Afghanistan: ucciso militare italiano

ROMA – Un parà morto e altri due feriti, di cui uno in fin di vita: a meno di una settimana dall’attacco in cui è rimasto ucciso il geniere Roberto Marchini, l’Italia paga l’ennesimo tributo alla guerra in Afghanistan. Stavolta però non è stato un ordigno artigianale, i micidiali Ied che infestano le strade dell’Afghanistan, ad uccidere il primo caporal maggiore David Tobini: il parà di 28 anni in forza al 183esimo reggimento ‘Nembo’ di Pistoia – uno dei reparti d’elite dell’Esercito – è morto al termine di una lunga battaglia che si è combattuta casa per casa a Khame Mullawi, villaggio nei pressi di Bala Murghab. La zona è tristemente famosa per i nostri militari: nello sperduto avamposto a 170 km ad ovest di Herat, feudo di talebani e trafficanti di droga, dove le forze della coalizione sono asserragliate in una struttura che era appartenuta all’Armata Rossa chiamata ‘Fort Apache’, sono già caduti tre militari: gli alpini Massimiliano Ramadù, Sergio Pascazio e Luca Sanna. Nella battaglia costata la vita a Tobini sono rimasti feriti anche altri due militari: il caporal maggiore scelto Simone D’Orazio – alla terza missione all’estero dopo Sudan e Libano – e il caporale Francesco Arena. Quest’ultimo ha riportato ferite lievi ad un braccio mentre D’Orazio è in fin di vita: colpito all’addome, il paracadutista è stato operato nell’ospedale americano di Kandahar dove gli è stata asportata la milza. L’attacco è avvenuto alle 4.15 di mattina: i militari italiani assieme a quelli afghani avevano appena concluso un’ operazione congiunta di perlustrazione e rastrellamento in uno dei tanti villaggi della valle. Intervento che, ha spiegato il ministro della Difesa Ignazio La Russa, si era concluso “positivamente” visto che i paracadutisti avevano trovato gli ordigni e il materiale esplosivo la cui presenza era stata segnalata dall’intelligence. All’uscita del villaggio è scattato l’assalto dei talebani, che hanno fatto fuoco sui militari italiani uccidendo il caporal maggiore Tobini e ferendo D’Orazio. A quel punto i paracadutisti hanno cercato riparo in alcune abitazioni, per mettere al sicuro i feriti, ma sono stati nuovamente presi di mira dagli insorti posizionati in altre case che non erano state controllate.  (…)

fonte http://www.ansa.it

Quanto dovrà essere folta questa “foto di gruppo”, prima che la classe dirigente italiana capisca che in Afghanistan non ci vogliono?

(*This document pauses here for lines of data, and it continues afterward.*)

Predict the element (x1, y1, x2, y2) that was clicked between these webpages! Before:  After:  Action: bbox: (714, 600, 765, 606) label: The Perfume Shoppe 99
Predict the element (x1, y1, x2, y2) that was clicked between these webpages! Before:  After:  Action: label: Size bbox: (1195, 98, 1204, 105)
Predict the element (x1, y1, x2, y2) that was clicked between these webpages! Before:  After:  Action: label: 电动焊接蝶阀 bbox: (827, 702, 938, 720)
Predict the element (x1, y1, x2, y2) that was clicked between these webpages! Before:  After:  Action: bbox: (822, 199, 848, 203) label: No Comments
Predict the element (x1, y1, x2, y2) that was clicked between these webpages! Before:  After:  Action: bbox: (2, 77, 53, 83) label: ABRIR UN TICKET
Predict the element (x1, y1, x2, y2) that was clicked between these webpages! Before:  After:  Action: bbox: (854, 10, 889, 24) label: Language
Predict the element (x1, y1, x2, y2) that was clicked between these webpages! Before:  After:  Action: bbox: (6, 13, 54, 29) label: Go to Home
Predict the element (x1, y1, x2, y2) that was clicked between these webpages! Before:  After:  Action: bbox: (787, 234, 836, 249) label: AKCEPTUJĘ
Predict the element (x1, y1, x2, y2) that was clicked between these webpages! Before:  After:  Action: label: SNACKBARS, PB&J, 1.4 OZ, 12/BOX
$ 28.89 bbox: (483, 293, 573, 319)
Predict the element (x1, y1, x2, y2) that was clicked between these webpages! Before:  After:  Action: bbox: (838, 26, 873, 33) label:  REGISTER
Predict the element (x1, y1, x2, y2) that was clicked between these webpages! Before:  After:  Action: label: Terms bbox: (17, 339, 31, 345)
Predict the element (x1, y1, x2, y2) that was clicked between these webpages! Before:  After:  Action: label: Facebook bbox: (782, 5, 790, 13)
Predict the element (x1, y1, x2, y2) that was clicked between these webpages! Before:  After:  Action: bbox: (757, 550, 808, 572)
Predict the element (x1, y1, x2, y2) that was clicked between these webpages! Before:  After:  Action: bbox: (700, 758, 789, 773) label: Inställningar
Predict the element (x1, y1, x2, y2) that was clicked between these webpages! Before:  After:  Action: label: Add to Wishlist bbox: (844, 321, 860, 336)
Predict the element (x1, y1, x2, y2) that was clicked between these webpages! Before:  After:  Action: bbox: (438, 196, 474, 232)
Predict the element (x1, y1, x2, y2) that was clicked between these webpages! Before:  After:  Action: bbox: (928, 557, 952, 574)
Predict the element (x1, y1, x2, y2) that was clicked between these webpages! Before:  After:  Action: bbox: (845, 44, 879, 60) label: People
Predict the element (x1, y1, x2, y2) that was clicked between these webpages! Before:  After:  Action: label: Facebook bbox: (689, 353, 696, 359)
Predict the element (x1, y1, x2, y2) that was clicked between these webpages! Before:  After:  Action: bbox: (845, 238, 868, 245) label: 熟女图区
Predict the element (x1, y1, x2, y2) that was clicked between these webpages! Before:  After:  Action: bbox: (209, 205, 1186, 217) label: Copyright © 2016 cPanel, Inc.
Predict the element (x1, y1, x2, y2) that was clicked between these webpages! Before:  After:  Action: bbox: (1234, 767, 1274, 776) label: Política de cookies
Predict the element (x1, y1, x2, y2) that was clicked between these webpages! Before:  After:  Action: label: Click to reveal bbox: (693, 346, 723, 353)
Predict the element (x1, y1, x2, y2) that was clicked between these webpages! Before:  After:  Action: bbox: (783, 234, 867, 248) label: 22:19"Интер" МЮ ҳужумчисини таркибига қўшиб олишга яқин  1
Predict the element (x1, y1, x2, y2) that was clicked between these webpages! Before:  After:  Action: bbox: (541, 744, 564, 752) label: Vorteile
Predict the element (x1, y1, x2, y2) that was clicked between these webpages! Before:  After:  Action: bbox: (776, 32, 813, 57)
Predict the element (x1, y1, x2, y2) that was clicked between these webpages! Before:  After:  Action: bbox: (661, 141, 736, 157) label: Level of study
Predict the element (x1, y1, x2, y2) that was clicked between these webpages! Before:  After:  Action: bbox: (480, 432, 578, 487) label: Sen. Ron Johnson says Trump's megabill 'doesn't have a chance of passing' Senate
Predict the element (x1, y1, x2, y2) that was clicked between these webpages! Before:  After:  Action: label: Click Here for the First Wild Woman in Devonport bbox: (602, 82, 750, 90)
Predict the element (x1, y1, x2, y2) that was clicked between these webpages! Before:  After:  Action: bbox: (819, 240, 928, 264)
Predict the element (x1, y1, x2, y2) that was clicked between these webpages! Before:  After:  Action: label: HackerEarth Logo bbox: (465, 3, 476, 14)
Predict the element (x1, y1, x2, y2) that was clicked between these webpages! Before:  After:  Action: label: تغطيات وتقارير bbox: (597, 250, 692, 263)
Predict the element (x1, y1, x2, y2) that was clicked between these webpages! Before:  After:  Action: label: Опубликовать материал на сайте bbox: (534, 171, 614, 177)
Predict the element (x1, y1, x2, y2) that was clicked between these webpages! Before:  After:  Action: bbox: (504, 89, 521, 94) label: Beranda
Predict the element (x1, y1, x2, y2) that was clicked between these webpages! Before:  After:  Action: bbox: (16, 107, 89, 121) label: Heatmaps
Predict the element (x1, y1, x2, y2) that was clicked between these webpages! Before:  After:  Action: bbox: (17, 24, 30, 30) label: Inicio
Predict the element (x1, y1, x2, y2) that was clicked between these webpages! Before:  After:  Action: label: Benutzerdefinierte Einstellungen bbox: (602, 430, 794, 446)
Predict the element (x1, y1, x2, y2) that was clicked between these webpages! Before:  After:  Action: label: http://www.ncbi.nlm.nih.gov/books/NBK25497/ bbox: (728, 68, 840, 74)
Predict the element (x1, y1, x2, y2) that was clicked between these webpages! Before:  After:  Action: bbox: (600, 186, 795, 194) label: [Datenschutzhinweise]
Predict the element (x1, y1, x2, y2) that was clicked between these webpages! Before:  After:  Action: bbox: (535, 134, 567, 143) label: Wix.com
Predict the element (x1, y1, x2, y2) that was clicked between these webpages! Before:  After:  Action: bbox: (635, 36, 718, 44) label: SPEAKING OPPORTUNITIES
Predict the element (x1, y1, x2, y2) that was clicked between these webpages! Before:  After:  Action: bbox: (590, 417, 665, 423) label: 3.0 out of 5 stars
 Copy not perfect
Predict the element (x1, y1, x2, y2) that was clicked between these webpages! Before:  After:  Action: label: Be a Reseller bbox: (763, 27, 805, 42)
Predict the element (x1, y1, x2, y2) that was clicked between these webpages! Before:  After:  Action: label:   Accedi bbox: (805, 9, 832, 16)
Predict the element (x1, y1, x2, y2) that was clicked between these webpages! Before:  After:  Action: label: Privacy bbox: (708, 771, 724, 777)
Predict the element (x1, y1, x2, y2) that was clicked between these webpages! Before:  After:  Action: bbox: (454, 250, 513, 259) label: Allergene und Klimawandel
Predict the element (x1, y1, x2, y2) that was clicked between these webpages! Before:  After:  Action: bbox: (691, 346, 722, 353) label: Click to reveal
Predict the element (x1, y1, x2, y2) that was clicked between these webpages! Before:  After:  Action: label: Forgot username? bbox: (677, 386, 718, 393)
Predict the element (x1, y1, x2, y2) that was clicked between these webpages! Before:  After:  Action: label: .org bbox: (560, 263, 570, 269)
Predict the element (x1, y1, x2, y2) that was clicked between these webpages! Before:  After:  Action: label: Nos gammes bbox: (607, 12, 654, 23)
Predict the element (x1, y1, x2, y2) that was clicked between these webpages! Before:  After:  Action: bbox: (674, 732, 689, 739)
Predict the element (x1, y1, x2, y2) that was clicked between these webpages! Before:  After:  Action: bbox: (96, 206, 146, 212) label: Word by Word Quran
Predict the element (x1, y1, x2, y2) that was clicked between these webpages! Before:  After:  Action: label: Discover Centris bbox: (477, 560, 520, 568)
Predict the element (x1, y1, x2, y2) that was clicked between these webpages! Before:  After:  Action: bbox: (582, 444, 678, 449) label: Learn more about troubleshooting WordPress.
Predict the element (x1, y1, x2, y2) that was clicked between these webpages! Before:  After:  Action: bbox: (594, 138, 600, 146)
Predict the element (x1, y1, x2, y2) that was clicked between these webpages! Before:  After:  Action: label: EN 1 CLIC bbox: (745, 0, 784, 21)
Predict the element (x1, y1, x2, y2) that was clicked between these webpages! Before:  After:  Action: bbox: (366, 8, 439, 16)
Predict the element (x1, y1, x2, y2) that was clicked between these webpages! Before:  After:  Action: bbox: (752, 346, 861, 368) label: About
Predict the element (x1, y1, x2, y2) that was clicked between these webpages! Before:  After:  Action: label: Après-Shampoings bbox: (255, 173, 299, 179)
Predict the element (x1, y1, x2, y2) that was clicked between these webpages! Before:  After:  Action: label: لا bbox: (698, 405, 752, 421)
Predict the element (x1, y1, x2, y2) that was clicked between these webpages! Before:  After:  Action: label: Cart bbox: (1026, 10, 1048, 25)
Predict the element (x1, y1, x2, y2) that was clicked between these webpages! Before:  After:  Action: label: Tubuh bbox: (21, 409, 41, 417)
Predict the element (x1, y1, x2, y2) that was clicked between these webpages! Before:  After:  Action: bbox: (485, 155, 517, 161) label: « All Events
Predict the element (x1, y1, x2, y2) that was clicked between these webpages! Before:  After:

O che il senso della missione ISAF (da noi mai condiviso) s’è sfibrato in una guerra di posizione lunga dieci anni?

La retorica dei ministrucoli berlusconiani, così pedante, dovrebbe essere zittita per un minimo senso di pudore e vergogna.

Gli sciacalli mediatici hanno poi mostrato di nuovo che il “sangue già visto” non è più sfruttabile, come lo era invece fino a qualche anno fa.

Un soldato italiano morto in Afghanistan non vale più lo sforzo delle prime pagine…e qui ci fermiamo.